Activity
List all lines of the data containing the word "Нахимова".

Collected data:

"""

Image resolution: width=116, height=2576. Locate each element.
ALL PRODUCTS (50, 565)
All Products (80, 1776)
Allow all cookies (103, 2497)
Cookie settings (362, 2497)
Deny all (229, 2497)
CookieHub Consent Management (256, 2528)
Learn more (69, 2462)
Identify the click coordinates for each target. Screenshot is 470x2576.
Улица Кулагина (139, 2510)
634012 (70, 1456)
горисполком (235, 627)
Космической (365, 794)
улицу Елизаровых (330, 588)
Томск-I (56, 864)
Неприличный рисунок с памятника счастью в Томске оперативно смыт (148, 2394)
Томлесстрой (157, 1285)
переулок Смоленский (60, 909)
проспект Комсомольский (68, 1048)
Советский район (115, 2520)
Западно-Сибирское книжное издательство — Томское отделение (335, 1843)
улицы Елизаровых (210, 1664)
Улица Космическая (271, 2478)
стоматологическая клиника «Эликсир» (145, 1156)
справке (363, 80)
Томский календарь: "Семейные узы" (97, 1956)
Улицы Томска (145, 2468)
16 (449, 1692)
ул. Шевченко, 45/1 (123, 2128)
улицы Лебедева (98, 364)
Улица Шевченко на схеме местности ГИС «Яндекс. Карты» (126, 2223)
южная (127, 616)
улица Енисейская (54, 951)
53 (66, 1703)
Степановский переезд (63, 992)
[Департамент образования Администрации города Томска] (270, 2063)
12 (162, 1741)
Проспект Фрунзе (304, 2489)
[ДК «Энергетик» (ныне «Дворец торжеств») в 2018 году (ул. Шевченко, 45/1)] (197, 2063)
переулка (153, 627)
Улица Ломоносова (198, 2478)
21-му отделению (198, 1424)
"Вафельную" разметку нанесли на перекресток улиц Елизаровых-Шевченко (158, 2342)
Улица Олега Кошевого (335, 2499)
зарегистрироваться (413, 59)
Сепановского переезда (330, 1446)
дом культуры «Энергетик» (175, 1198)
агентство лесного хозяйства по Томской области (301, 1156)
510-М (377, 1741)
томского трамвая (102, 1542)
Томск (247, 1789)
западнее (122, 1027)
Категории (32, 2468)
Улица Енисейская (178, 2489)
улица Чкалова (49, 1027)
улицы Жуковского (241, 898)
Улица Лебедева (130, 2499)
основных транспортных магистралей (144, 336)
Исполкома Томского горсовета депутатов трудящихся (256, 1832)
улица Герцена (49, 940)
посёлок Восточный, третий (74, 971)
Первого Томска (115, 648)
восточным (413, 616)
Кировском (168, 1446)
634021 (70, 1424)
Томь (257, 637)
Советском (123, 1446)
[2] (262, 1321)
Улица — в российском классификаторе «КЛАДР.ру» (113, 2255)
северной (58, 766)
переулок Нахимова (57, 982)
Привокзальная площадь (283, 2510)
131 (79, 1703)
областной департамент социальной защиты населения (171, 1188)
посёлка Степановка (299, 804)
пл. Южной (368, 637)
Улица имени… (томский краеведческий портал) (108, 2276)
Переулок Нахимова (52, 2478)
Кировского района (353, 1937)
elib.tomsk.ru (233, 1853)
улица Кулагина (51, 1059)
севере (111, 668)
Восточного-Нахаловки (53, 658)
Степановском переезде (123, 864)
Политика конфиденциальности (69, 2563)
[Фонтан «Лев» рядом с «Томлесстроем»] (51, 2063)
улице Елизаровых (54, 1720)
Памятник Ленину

"""

Result below
переулок Нахимова (57, 982)
Переулок Нахимова (52, 2478)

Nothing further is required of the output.